1/98
Vocabulary flashcards covering the major concepts, definitions, and tools introduced in the lecture notes on sampling distributions, hypothesis testing, and statistical learning.
Name | Mastery | Learn | Test | Matching | Spaced |
---|
No study sessions yet.
Sampling Distribution
The probability distribution of a sample statistic calculated from all possible samples of a fixed size drawn from a population.
Random Experiment
A process that generates one outcome from several possible outcomes, where the specific result cannot be known in advance.
Deterministic Component
Part of a phenomenon that yields the same outcome every time given the same conditions; no randomness involved.
Purely Random Component
Part of a phenomenon that can lead to different outcomes despite identical conditions, due to inherent randomness.
Random Variable
A function that assigns numerical values to the outcomes of a random experiment.
Statistical Inference
Using sample data to draw conclusions or make guesses about the underlying population or data‐generating process.
Simple Random Sampling
Selecting n observations from a population so that every possible sample of size n has an equal chance of being chosen.
Systematic Sampling
Selecting observations according to a fixed rule, e.g., every kth item after a random start.
Stratified Sampling
Randomly sampling within predefined subgroups (strata) in proportions that mirror their frequencies in the population.
Cluster Sampling
Randomly selecting entire groups (clusters) from the population and sampling all or some units within them.
Convenience Sampling
Non-random sampling that selects observations based on ease of access, risking bias.
Judgment Sampling
Non-random sampling where the researcher selects units deemed ‘representative’, introducing subjective bias.
Focus Group Sampling
Collecting data from a targeted discussion group, often recruited through non-random means like social media.
Sampling Bias
Systematic error that occurs when the sample does not accurately represent the intended population.
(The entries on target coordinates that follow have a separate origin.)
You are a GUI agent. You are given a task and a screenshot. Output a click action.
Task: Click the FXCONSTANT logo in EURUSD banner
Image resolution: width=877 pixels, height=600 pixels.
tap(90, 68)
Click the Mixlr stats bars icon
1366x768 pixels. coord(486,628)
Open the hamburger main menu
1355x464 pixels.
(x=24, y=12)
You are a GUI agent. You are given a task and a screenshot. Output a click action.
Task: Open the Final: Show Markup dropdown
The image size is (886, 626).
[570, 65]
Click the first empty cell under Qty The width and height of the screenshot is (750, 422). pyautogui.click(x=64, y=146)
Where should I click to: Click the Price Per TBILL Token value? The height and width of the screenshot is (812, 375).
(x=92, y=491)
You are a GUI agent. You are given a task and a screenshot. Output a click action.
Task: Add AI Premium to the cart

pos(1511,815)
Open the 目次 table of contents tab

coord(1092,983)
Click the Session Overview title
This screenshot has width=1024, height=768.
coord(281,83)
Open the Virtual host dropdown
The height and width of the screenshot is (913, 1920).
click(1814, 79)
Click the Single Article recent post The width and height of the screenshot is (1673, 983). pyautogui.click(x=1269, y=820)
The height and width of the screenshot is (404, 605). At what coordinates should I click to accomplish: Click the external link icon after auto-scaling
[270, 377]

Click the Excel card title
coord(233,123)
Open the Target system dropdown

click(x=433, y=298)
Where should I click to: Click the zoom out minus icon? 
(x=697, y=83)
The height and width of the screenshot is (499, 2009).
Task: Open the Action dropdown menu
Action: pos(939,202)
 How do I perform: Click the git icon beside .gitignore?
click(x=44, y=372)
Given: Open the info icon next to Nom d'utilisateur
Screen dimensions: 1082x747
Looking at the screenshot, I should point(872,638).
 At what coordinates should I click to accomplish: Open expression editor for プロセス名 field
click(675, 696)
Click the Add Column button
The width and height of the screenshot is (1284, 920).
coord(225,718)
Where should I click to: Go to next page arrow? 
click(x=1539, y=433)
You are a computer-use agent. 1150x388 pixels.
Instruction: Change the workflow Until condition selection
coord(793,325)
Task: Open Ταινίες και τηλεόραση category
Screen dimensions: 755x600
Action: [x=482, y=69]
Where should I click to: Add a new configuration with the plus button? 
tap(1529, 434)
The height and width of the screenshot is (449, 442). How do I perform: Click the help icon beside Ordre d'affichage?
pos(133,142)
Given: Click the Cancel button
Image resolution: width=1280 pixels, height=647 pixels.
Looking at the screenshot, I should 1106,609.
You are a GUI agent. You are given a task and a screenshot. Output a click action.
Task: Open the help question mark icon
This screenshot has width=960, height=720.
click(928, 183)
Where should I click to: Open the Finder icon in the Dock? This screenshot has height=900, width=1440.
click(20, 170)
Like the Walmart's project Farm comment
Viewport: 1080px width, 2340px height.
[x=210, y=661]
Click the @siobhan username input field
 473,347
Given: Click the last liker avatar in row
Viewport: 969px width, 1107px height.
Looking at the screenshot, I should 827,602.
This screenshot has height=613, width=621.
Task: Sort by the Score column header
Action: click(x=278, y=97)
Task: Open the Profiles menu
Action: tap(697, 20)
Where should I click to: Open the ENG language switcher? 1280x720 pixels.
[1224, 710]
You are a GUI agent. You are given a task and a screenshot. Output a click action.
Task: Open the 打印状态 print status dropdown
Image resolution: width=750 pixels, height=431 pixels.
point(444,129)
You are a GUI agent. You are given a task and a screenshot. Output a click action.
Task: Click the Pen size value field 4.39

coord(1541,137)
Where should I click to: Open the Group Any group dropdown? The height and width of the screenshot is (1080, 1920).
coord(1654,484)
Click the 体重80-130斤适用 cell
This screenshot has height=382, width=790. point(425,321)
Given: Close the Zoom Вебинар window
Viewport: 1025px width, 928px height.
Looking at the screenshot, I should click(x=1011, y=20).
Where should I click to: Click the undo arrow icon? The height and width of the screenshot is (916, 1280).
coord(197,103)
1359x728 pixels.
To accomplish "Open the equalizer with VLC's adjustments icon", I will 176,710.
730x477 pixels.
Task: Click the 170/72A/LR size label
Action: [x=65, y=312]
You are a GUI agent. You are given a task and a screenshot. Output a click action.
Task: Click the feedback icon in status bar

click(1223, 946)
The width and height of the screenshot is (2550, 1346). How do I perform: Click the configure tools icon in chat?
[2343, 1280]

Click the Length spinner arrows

Random Sample (Three Criteria)
A sample where (1) every population member has equal selection probability, (2) selections are independent, (3) all possible samples of the size are equally likely.
Parameter
A numerical descriptive measure of an entire population, typically unknown.
Sample Statistic
A numerical descriptive measure computed from a sample.
Sampling Error
The difference between a sample statistic and its population parameter that arises purely by chance.
Central Limit Theorem (CLT)
States that, for large n, the sampling distribution of the sample mean (or proportion) is approximately normal with mean µ and variance σ²/n, regardless of the population’s distribution.
Standard Error
The standard deviation of a sampling distribution, quantifying the typical distance between a sample statistic and the population parameter.
Sample Proportion (p-hat)
Number of ‘successes’ in a sample divided by the sample size; an estimator of the population proportion p.
Sampling Distribution of the Sample Proportion
Approximate normal distribution of p-hat with mean p and variance p(1-p)/n when np(1-p) > 5.
Bernoulli Random Variable
A binary variable taking value 1 with probability p (success) and 0 with probability 1-p (failure).
Continuity Correction
Adjustment applied when using a continuous normal distribution to approximate a discrete binomial distribution, improving accuracy for proportions.
Sample Variance (S²)
Average of squared deviations from the sample mean, adjusted by dividing by n-1 to remain unbiased for σ².
Adjusted Sample Variance
Same as sample variance; uses n-1 in the denominator to correct bias.
Degrees of Freedom
Number of independent values that can vary in computing a statistic; for variance it is n-1.
Chi-Square Distribution
Distribution of a sum of squared standard normal variables; used for inference about variances.
De Moivre’s Equation
Var( X̄ ) = σ² / n for independent, identically distributed variables; basis for the Law of Large Numbers.
Law of Small Numbers
Cognitive bias where people expect small samples to closely resemble population proportions, underestimating true variability.
Exact Sampling Distribution
Distribution derived analytically or by enumerating all possible samples, feasible for small populations or normal populations with known parameters.
CLT Approximation
Using the Central Limit Theorem to model a sampling distribution as normal when exact derivation is impractical.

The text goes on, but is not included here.